With Jacob’s collaboration, the treatment team wrote the following treatment plan:
Problem
Depression as manifested by sadness, frustration, anger, low energy, withdrawal, sleep and eating disturbances, and suicidal ideation with suicide attempt.
Long-Term Goal
Symptoms of depression will be significantly reduced, with absence of suicidal ideation by discharge.
Short-Term Goals
- Jacob will not self-harm and will report an absence of suicidal ideation by the end of one week.
- Jacob will sleep six to eight hours each night by the end of two weeks.
- Jacob will consume three meals each day plus snacks by the end of one week.
- Jacob will begin psychotherapy to learn to identify negative and maladaptive thoughts and how to replace them with more positive and adaptive thinking.
- Jacob will begin to learn new coping skills, including problem solving and emotional regulation.
- Jacob will actively take part in the unit milieu.
- Jacob will actively take part in occupational and/or creative art therapies.
Interventions
- Individual therapy will be provided by the social worker or clinical psychologist to help Jacob learn and implement coping skills and to help him identify, process, and resolve his feelings and concerns.
- Family therapy will be provided by the social worker to develop a post-discharge crisis plan, to provide psycho-education about depression and suicide, and to increase Jacob’s parents’ ability to support and encourage him to use new coping skills.
- Occupational therapy will help Jacob identify those aspects of his activities of daily living that are in need of change and will make recommendations to the treatment team regarding discharge planning.

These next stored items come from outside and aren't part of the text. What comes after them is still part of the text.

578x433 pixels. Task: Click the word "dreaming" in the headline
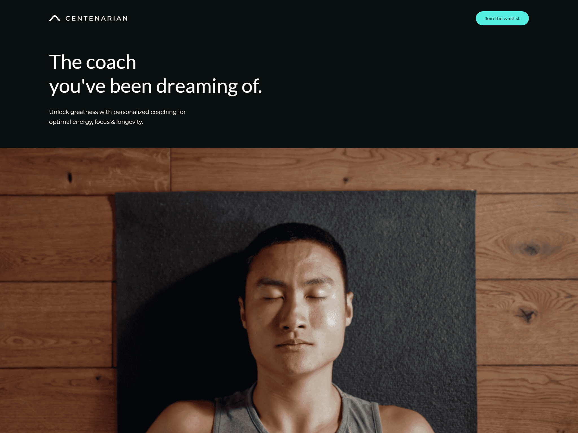(x=197, y=86)
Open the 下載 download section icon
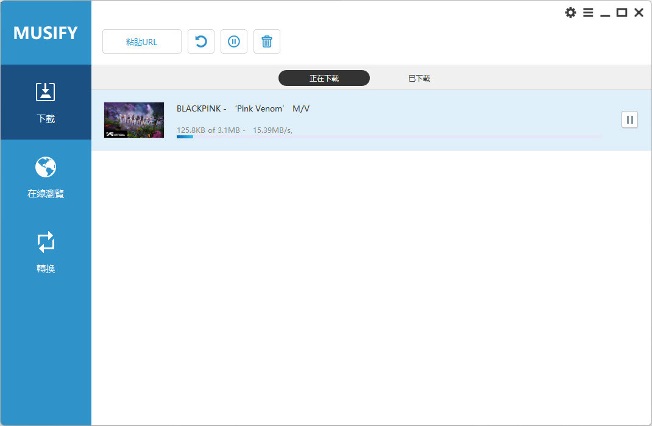Viewport: 652px width, 426px height. [46, 92]
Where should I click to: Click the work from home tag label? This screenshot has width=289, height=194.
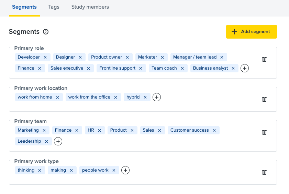(x=35, y=97)
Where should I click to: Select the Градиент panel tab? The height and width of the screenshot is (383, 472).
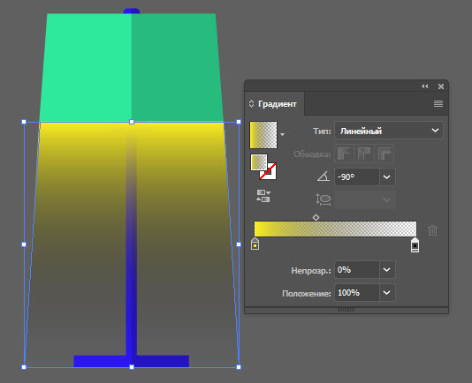(278, 104)
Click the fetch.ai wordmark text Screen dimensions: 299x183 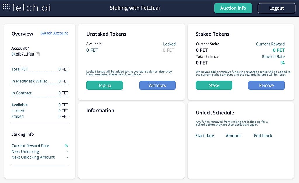click(x=31, y=8)
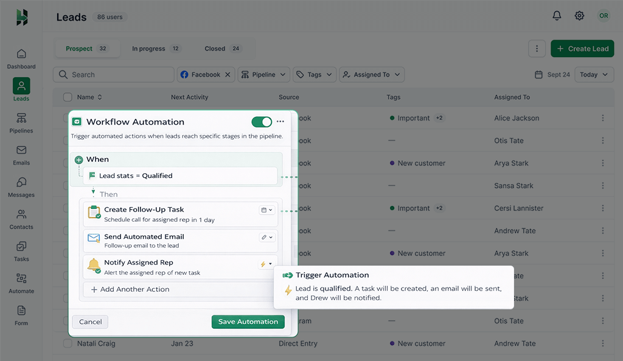Image resolution: width=623 pixels, height=361 pixels.
Task: Open the Pipeline filter dropdown
Action: (263, 74)
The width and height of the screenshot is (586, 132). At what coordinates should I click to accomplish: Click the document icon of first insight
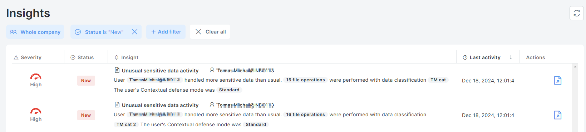[117, 70]
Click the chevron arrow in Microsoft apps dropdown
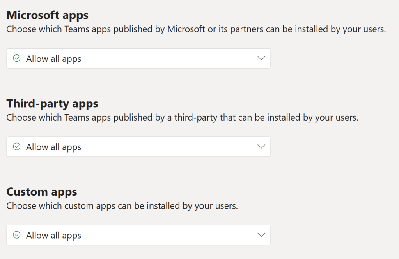 coord(261,59)
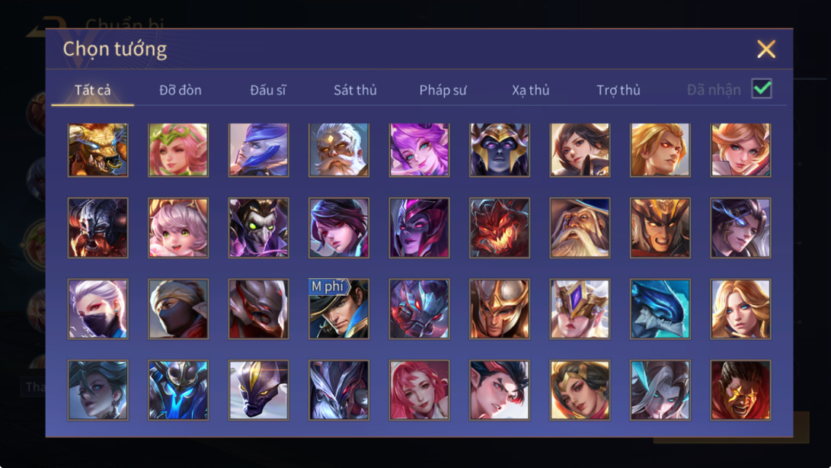This screenshot has width=831, height=468.
Task: Pick the hero tagged 'M phí'
Action: coord(339,309)
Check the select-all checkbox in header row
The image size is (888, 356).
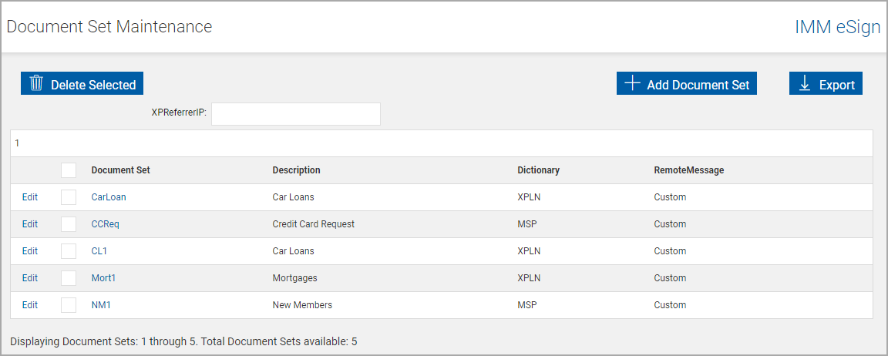pos(69,170)
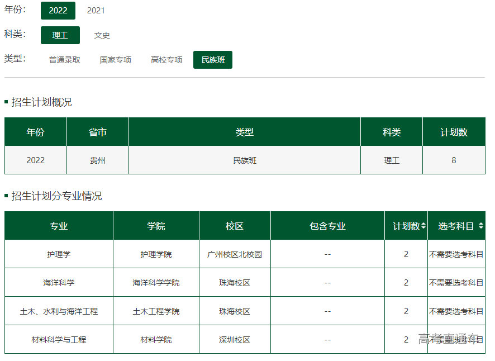Sort by the 计划数 column arrow icon
495x361 pixels.
click(423, 226)
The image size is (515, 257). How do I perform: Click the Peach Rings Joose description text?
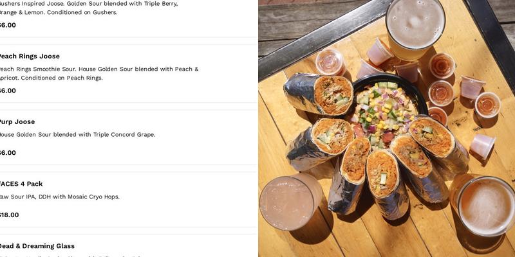click(x=98, y=73)
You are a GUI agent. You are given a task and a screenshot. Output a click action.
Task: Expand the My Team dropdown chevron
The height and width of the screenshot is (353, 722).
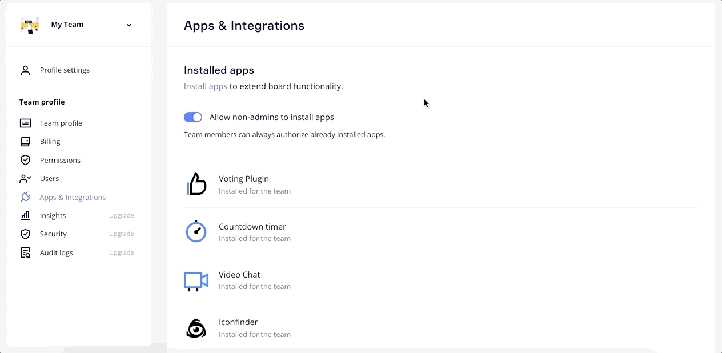(129, 25)
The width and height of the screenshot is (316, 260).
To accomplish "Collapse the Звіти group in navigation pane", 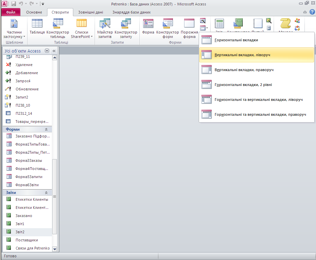I will 46,193.
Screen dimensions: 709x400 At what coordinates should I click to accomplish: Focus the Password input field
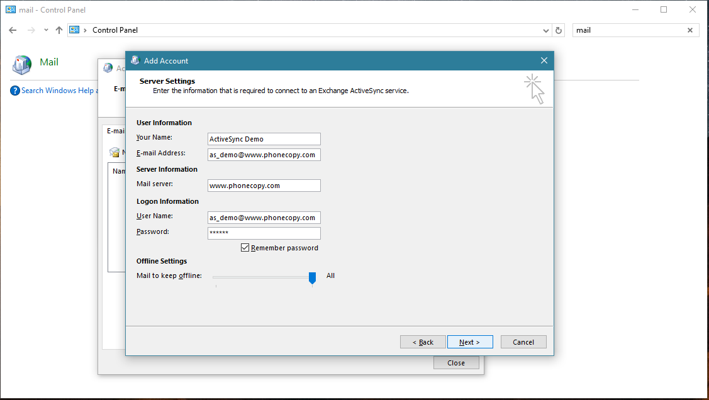(x=264, y=233)
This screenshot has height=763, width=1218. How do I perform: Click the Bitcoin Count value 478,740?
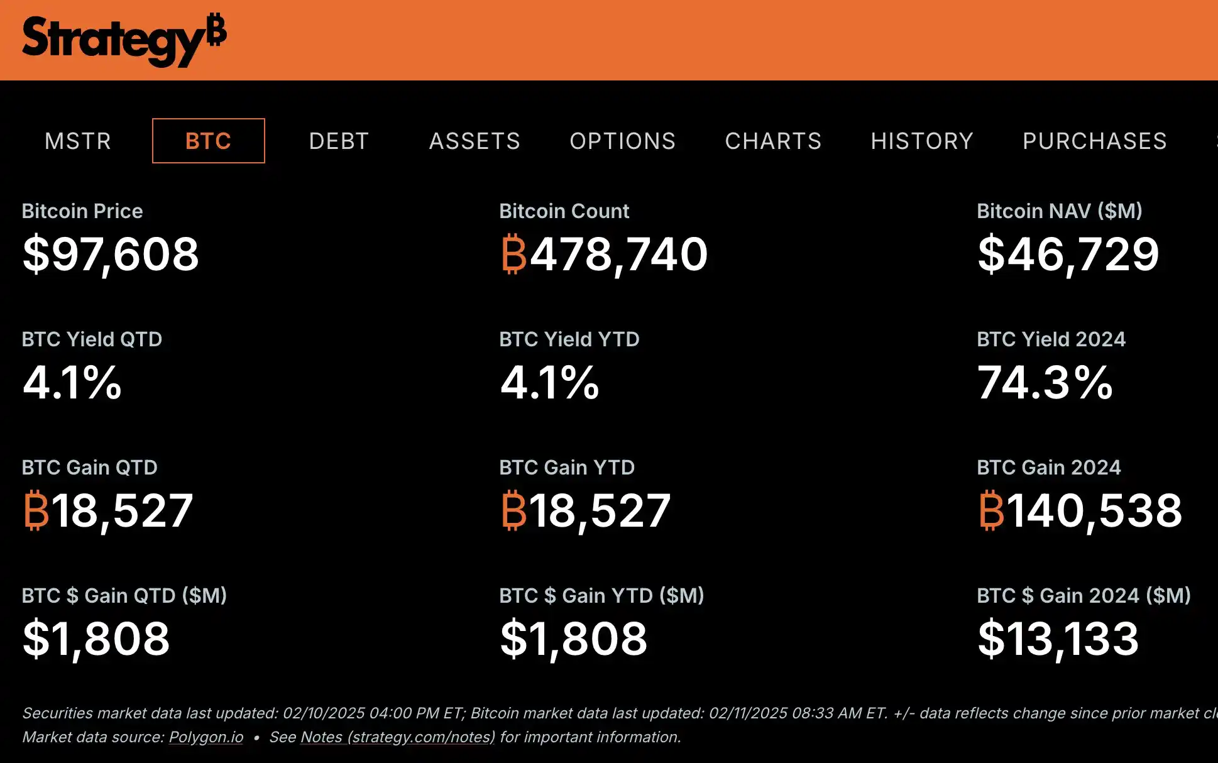click(619, 255)
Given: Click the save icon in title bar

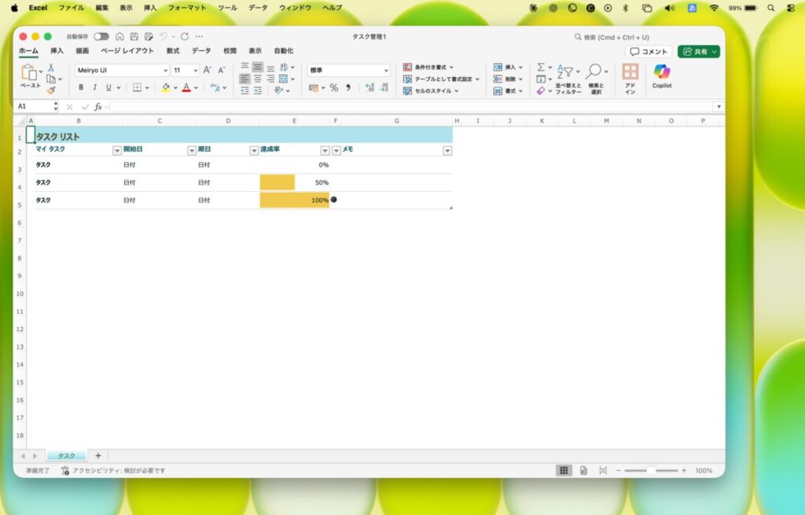Looking at the screenshot, I should tap(134, 36).

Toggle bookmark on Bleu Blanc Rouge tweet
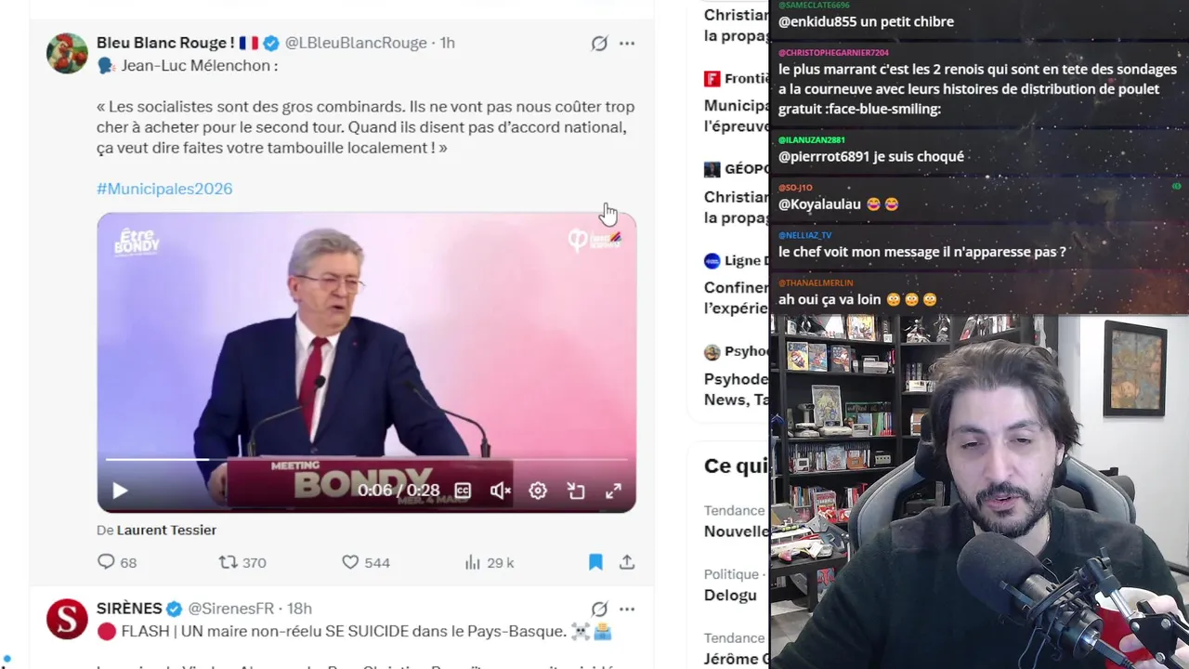[x=595, y=562]
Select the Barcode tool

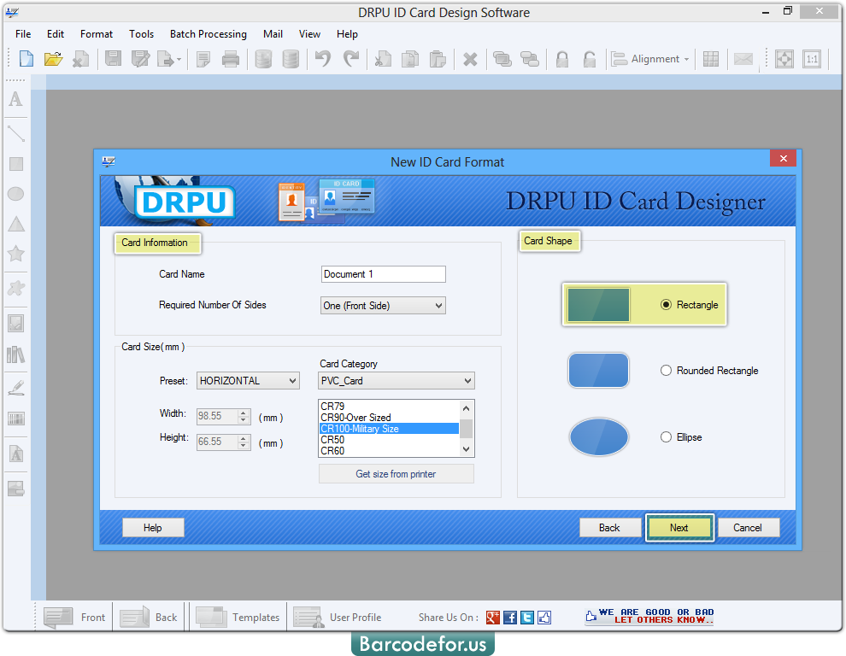pyautogui.click(x=15, y=419)
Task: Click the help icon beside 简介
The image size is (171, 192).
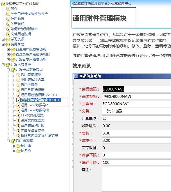Action: coord(8,9)
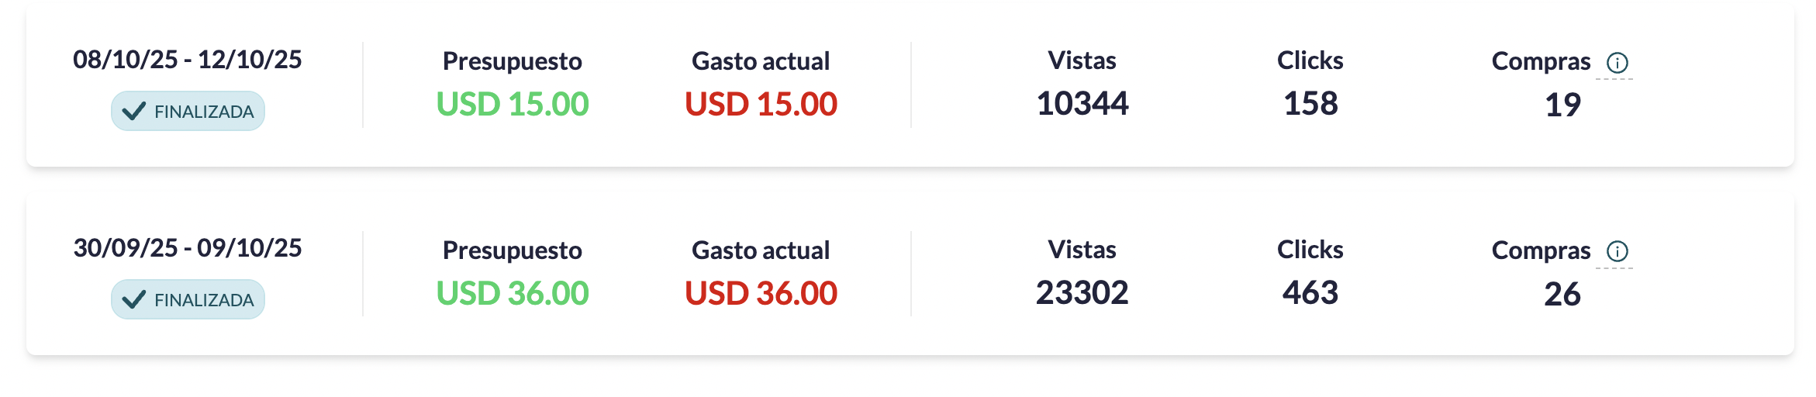Select the 08/10/25 - 12/10/25 date range
Screen dimensions: 1816x397
(x=188, y=60)
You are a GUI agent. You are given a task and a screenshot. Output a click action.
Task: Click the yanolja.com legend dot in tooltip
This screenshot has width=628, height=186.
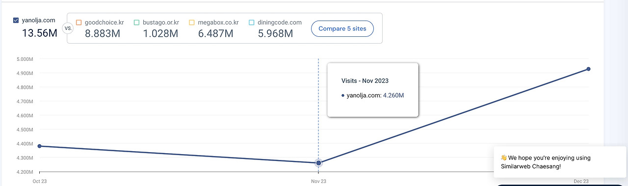(x=343, y=95)
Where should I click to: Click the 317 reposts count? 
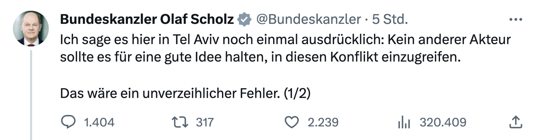205,122
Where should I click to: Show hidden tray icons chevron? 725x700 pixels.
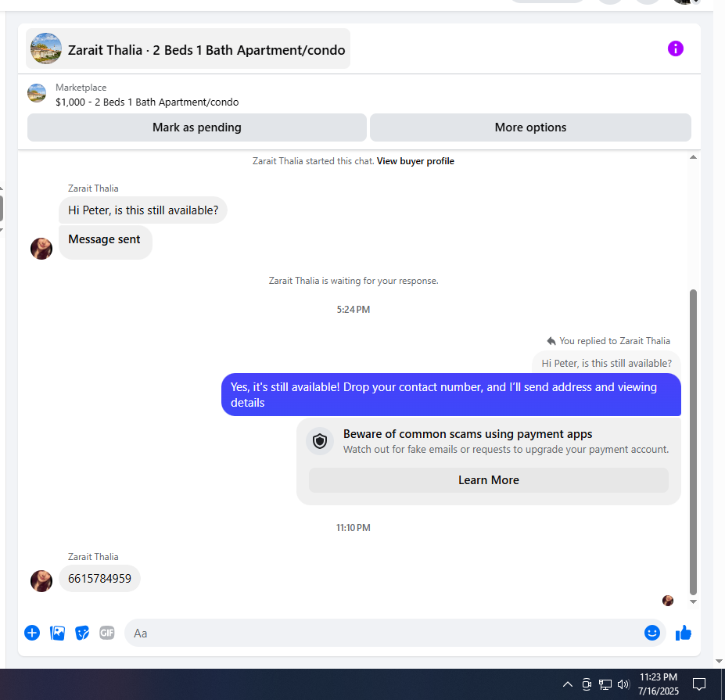pos(567,684)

- The psychiatrist and the RN will provide medication management.
Evaluation
Ongoing evaluation of Jacob’s mental status and effectiveness of the treatment plan is conducted and the treatment plan modified as needed.
INPATIENT DISCHARGE PLANNING
Discharge planning is begun at the time of admission and revised throughout the stay. A written discharge plan is developed along with the patient, family member, or other authorized representative and the treatment team. Requirements of the discharge plan include:
- The patient is medically stable, and treatment of any underlying psychiatric diagnoses has been arranged.
- A comprehensive suicide assessment and risk assessment is completed within 24 to 48 hours prior to discharge.
- At the time of discharge an appropriate treatment plan is in place.
- Other collaborators and consultants are in agreement with the discharge arrangements.
- A needs assessment, including questions regarding the patient’s income, housing situation, insurance, and aftercare support, has been completed.
- Education regarding suicide, stigma, treatment options, and management strategies have been provided.
- An effective, collaboratively written safety plan is in place, and all attempts to remove potentially lethal means of harm have been made.
- A family member, friend, or other support person who will provide assistance to the patient following discharge has been identified and notified in advance of the patient’s discharge.
- The patient and caregiver/family have been provided an explanation of the next planned level of care with written copies of the treatment plan, including details of any medications, safety plan, date of follow-up appointments, and crisis contact numbers.
- Patient has contact information for outpatient support, and a follow-up appointment has been scheduled within seven days of discharge.
- Follow-up with the patient will be conducted, ideally within 48 to 72 hours.